*Extract:*

►

Steel City Haydnsaal: The Austrian Nationality Room in Pitt’s Cathedral of Learning

Former Journal of Austrian-American History editor and BIAAS grantee Kristina Poznan reports on the Austrian Nationality Room, one of the “rooms that show the good things immigrants brought to America.” Located within the University of Pittsburgh’s Cathedral of Learning, this classroom embodies 18th-century Habsburg with details from the Haydnsaal in the Schloss Esterházy, the palace in Eisenstadt, Austria.

◄

*Supplied data:*
►

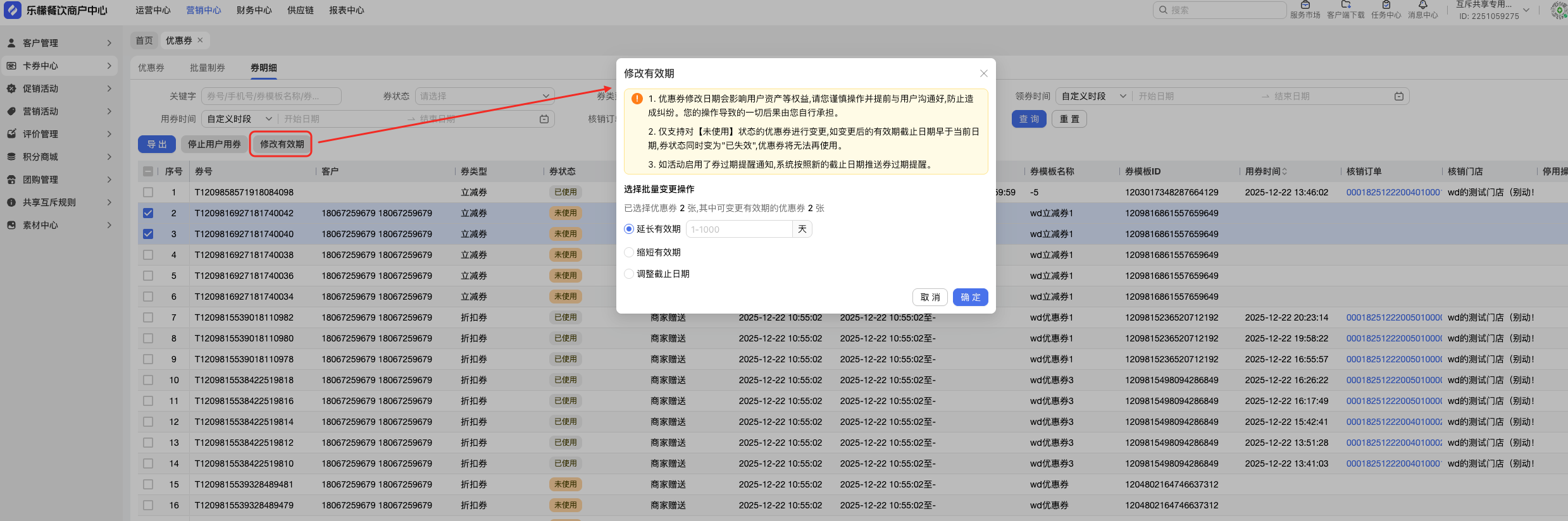This screenshot has width=1568, height=521.
Task: Open 消息中心 notification bell
Action: click(1422, 6)
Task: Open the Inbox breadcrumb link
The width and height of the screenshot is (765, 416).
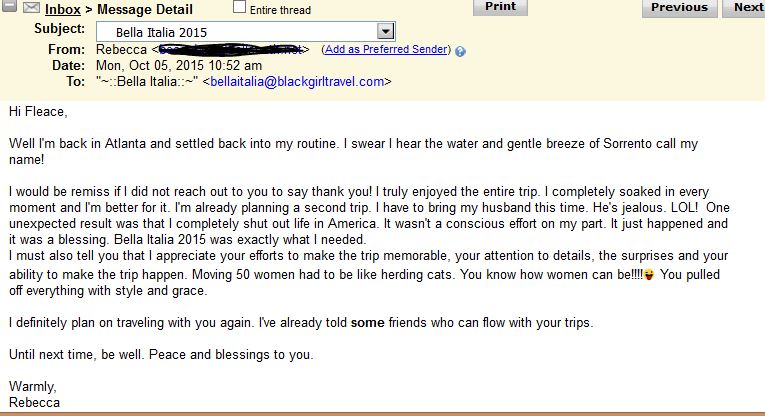Action: [62, 9]
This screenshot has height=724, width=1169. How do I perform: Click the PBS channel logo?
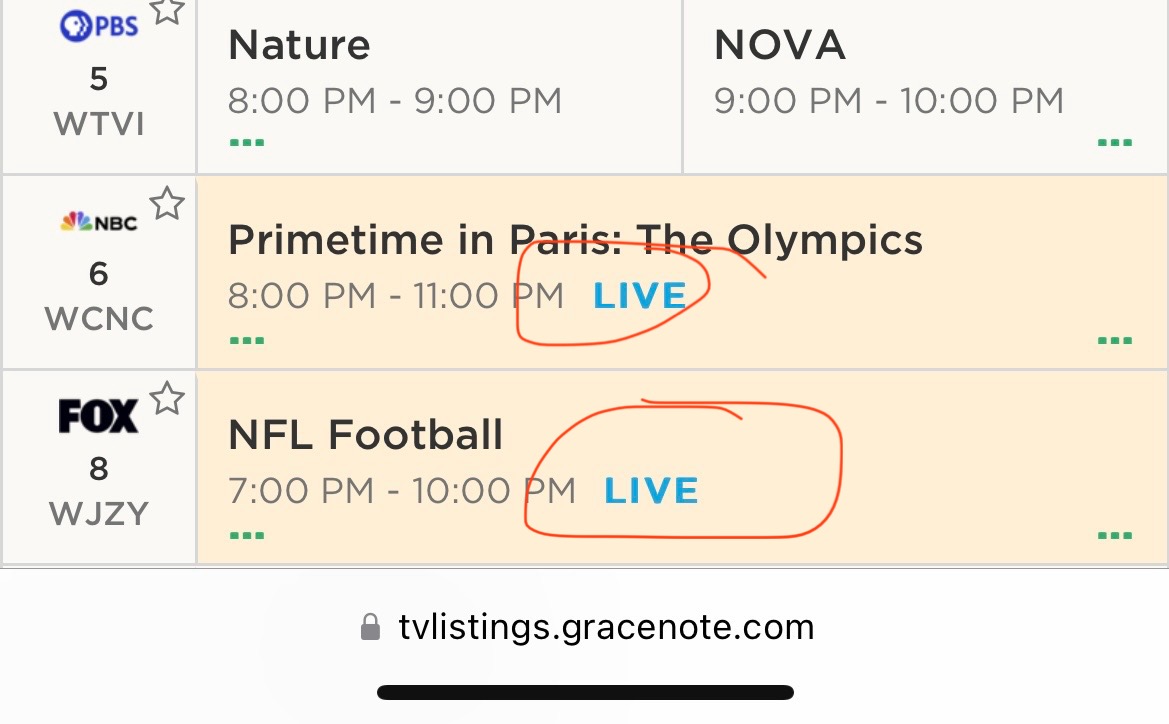[x=98, y=26]
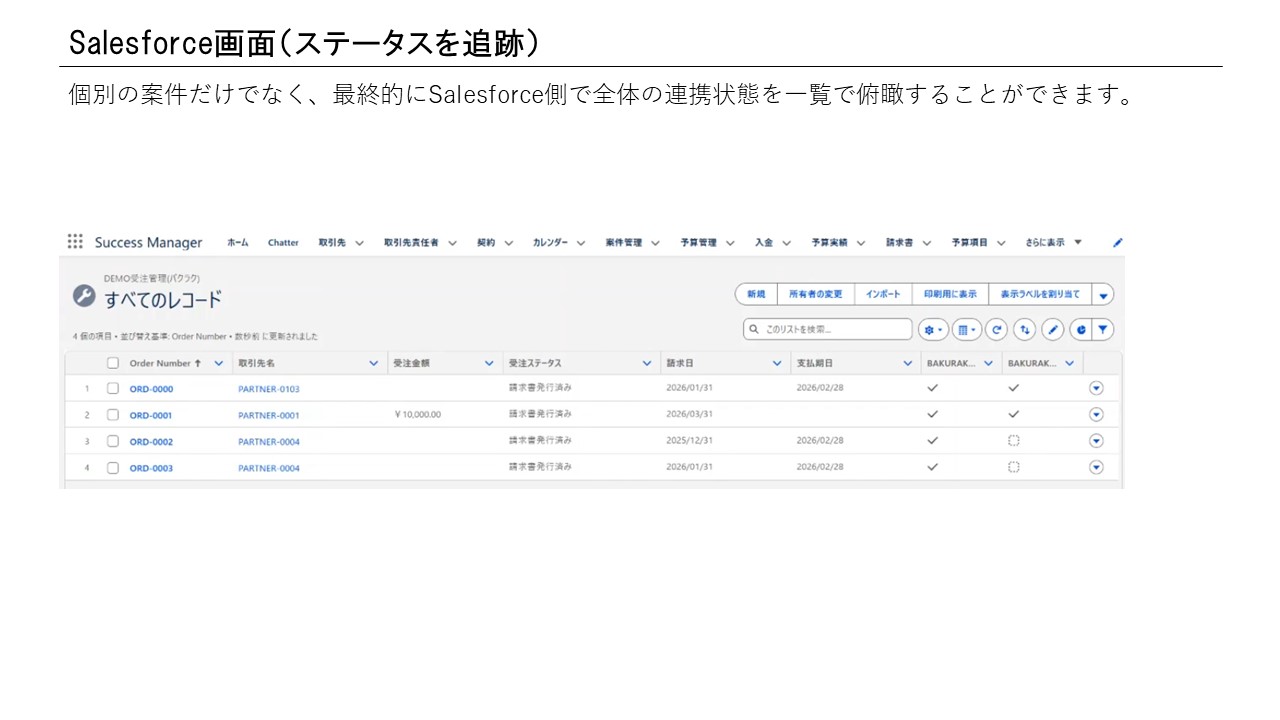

◄

*Request 1:*
Multiply every coordinate in the answers by 1.3, rounding to whole numbers with halves rounded up, and write out again the part of the records that opens with the line containing "This screenshot has height=724, width=1169." and runs through the end of the records, requests included. Leave the pictures out of your answer.
*Request 2:*
Proceed with the text on the Austrian Nationality Room from where it stops.
The text and the records were drawn from separate, unrelated sources.

*Final result 1:*
This screenshot has height=724, width=1169. How do I perform: Click the PBS channel logo?
[x=127, y=34]

*Final result 2:*
Excerpt: Jutting skyward on the University of Pittsburgh campus is one of the tallest educational buildings in the world, the Cathedral of Learning. The 2,000-room Cathedral was commissioned in 1921 and began hosting classes in 1931. In addition to the academic and administrative departments housed in this building, it contains over two dozen instructional spaces each designed to celebrate a different culture that had an influence on Pittsburgh’s growth, reflecting the significance of the city’s immigrant population. European states, through local organizing committees, were granted the opportunity to decorate “nationality rooms” in the post-war era. The Cathedral as a whole was a unifying project, but the distribution of classrooms based on new political borders in Europe formally divided Pittsburgh’s immigrants. “Each group had to form a Room Committee, which would be responsible for all fundraising, designing, and acquisition.” Pittsburgh residents hailing from Austria-Hungary could be represented by the Czechoslovak Nationality Room (1939), German Nationality Room (1938), Hungarian Nationality Room (1939), Polish Nationality Room (1940), Romanian Nationality Room (1943), and Yugoslav Nationality Room (1939). (An Israel Heritage Room was added in 1987 and a Ukrainian Room in 1990). This method of division stands in contrast to that employed by the Cleveland Cultural Gardens, which apportioned spaces by ethno-linguistic cultures, rather than by country.